# [ASSIGNMENT]
Set down, please, exactly the lines below that run from the line with "This screenshot has height=626, width=1120." to the line with "Given: Select $.day cell showing 2428", both lines included.
[[ DATA FOR THE TASK open ]]
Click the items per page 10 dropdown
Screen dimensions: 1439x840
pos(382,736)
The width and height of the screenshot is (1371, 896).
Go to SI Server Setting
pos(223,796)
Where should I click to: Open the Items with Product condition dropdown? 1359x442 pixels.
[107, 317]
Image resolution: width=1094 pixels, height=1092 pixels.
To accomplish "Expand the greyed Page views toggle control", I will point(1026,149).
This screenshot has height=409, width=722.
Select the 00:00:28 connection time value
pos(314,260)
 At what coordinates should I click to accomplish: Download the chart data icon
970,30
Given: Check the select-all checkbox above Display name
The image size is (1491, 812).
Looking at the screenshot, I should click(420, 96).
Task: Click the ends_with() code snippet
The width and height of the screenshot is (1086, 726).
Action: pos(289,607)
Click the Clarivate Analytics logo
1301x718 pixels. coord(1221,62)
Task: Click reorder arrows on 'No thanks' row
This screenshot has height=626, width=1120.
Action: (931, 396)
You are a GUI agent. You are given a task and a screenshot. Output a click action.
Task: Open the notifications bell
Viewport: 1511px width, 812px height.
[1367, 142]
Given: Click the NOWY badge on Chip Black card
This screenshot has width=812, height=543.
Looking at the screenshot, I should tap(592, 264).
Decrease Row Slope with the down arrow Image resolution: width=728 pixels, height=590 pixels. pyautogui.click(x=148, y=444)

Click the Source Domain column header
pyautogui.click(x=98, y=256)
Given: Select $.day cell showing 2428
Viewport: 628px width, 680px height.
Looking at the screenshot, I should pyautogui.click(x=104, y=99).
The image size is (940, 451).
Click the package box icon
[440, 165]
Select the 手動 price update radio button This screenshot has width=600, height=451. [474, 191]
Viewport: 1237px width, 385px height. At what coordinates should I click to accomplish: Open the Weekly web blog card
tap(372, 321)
[[ DATA FOR THE TASK closed ]]
# [TASK OUTPUT]
This screenshot has height=626, width=1120.
Action: (931, 396)
You are a GUI agent. You are given a task and a screenshot. Output a click action.
Task: Open the notifications bell
Viewport: 1511px width, 812px height.
[1367, 142]
Given: Click the NOWY badge on Chip Black card
This screenshot has width=812, height=543.
Looking at the screenshot, I should tap(592, 264).
Decrease Row Slope with the down arrow Image resolution: width=728 pixels, height=590 pixels. pyautogui.click(x=148, y=444)

Click the Source Domain column header
pyautogui.click(x=98, y=256)
Given: Select $.day cell showing 2428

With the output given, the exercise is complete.